*Entries:*
-- Start --
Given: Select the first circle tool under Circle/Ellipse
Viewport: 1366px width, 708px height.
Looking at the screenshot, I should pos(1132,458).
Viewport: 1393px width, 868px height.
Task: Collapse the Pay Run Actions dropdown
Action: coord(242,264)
-- End --
*Short exercise:*
Copy out the data above line for line, without changing anything.

*Response below:*
Given: Select the first circle tool under Circle/Ellipse
Viewport: 1366px width, 708px height.
Looking at the screenshot, I should pos(1132,458).
Viewport: 1393px width, 868px height.
Task: Collapse the Pay Run Actions dropdown
Action: coord(242,264)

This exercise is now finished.